In other words centralisation is the antithesis of democracy. And what’s more, the assumption that it is somehow more efficient than a decentralised system is misguided. Centralising tasks that initially belonged to two people into the hands of one is bound to result in prioritisation, and perhaps even neglect. Centralisation in government, by furthering the divide between state and people, results in extreme prioritisation.

The UK has responded to this extreme prioritisation with an explosion in the number of single issue parties and independent candidates. It’s believed that if this centralised way of doing things is the only way then the only solution must be to fragment. But that’s simply not true. There are three options: keep the system as it is; encourage fragmentation; or decentralise and enact democratic reforms.

A certain degree of fragmentation could work, but only if the entire political and electoral system was geared towards this. Many large democracies, such as India, the US and the UK use ‘First Past The Post’ electoral systems, in which fragmented parties effectively stand for the exclusion of those people who don’t have an interest in their ‘issue’. If person X was elected in constituency Y specifically in order to represent those 20% of people who care about issue Z, then who would represent the other 80%? Thus to allow single issue parties to exist, while not harming democracy in any way, decentralisation and democratic reform must be practised.

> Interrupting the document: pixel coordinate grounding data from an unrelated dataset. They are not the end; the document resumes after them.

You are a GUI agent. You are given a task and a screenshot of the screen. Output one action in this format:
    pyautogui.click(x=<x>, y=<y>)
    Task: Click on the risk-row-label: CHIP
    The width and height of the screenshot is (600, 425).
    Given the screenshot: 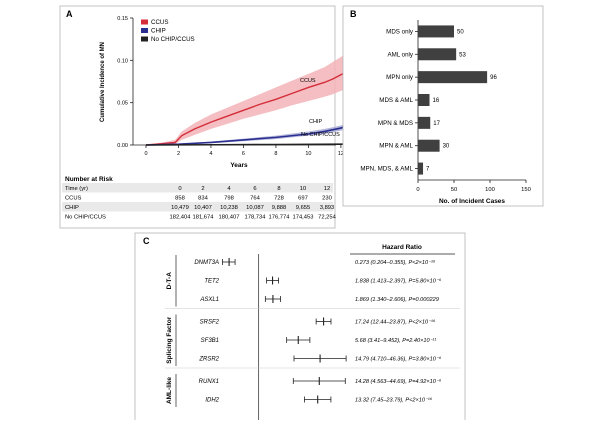 What is the action you would take?
    pyautogui.click(x=72, y=208)
    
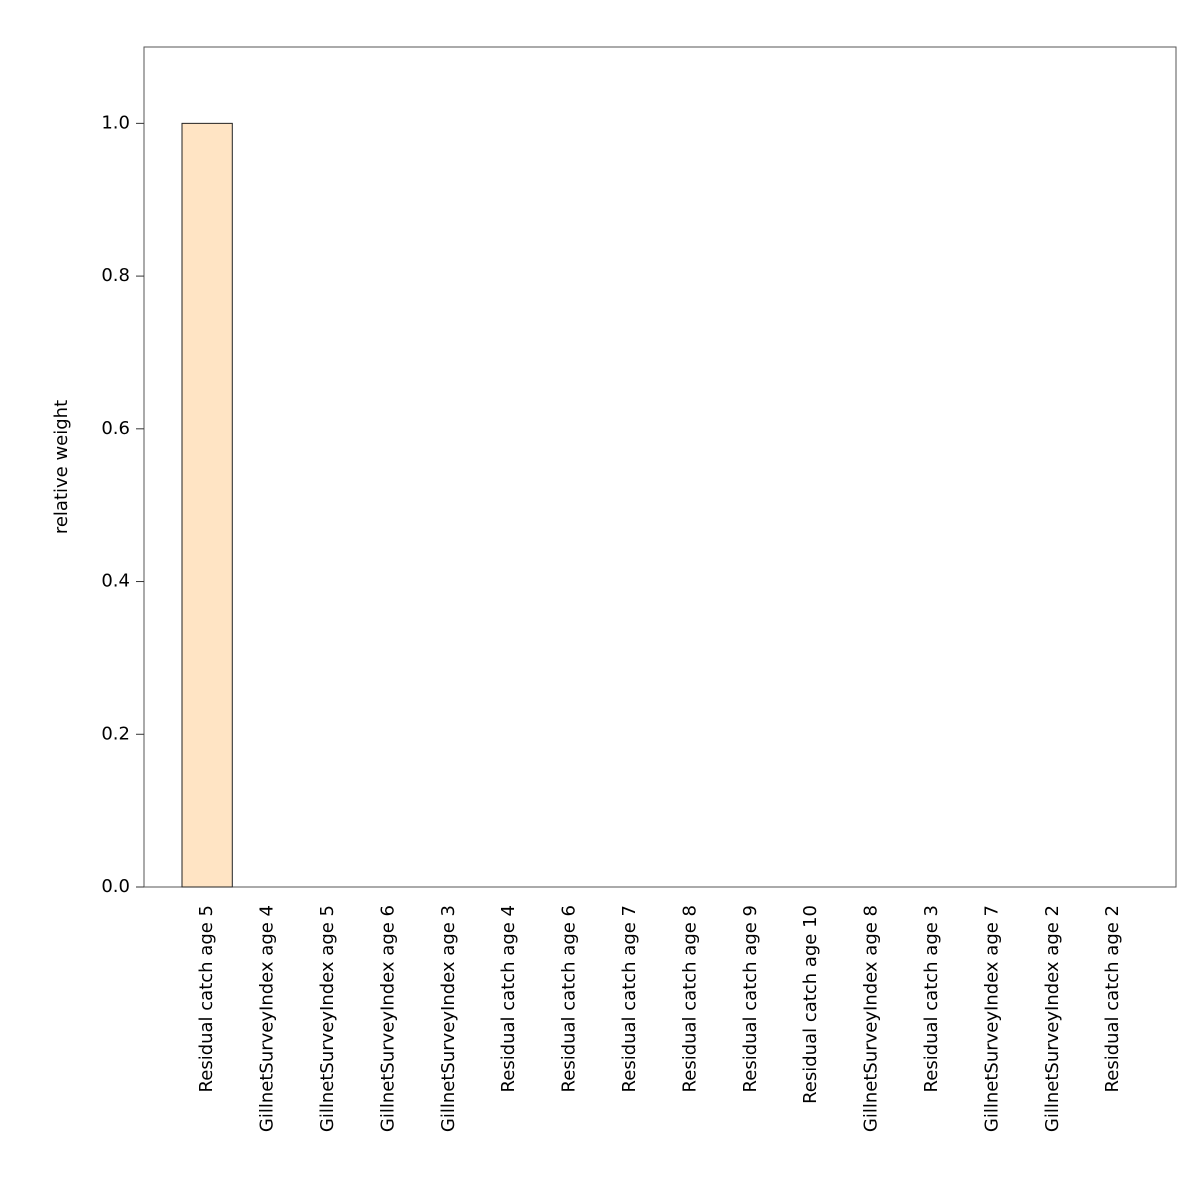 This screenshot has height=1200, width=1200. Describe the element at coordinates (1052, 1018) in the screenshot. I see `x-tick-label: GillnetSurveyIndex age 2` at that location.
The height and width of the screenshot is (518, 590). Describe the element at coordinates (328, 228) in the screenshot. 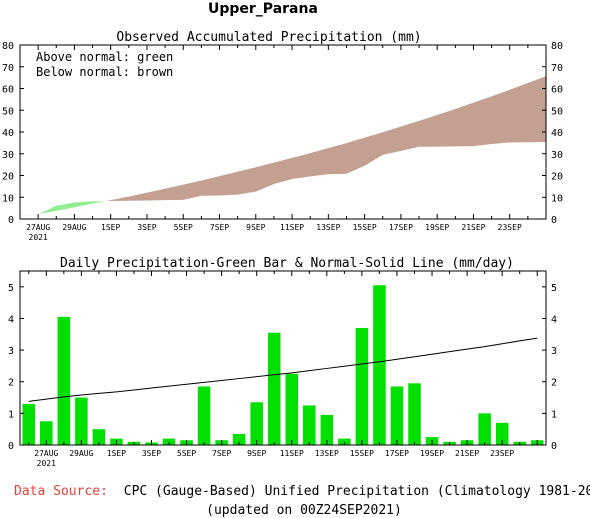

I see `top-xtick-label: 13SEP` at that location.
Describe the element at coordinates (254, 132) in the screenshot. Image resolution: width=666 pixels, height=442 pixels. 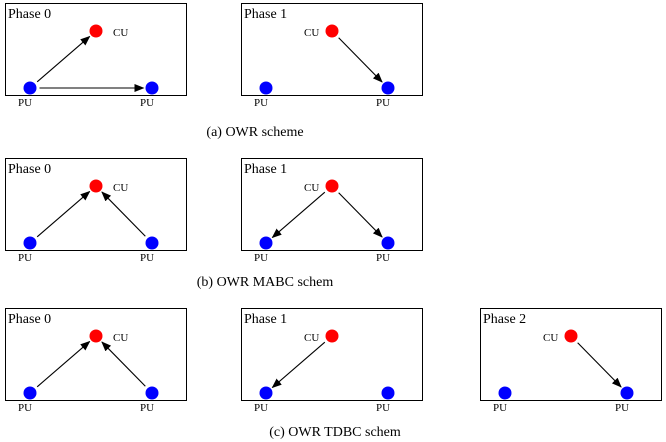
I see `scheme-caption: (a) OWR scheme` at that location.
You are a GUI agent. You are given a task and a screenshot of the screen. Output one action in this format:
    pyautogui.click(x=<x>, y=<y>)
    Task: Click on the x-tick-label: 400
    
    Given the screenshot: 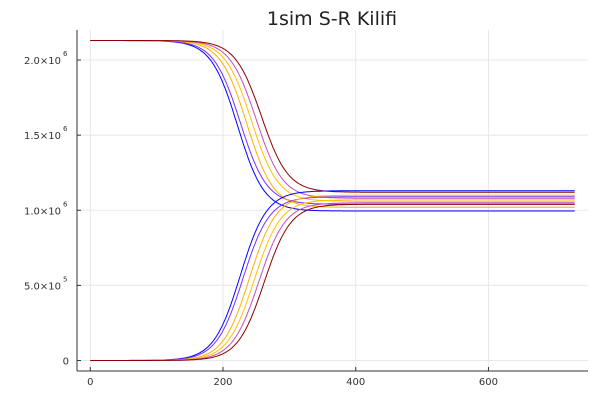 What is the action you would take?
    pyautogui.click(x=356, y=382)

We have a party system in the UK, because it’s recognised that you need lots of people working together at the national level (more independence at the local level would be preferable) in order to get things done. But on the same principle we should also recognise that there is a limit to what any one person can achieve by themselves. Simply put, if you focus too much power in the hands of the executive then they will start to miss things, even if they don’t mean to. This is why I term what we have at present ‘extreme prioritisation’. It’s creating a system in which the executive is climbing further and further up the cliff-face, and giving themselves much further to fall. The clear alternative is democratic reform, which is far more decentralised, far more inclusive, and thus far more effective.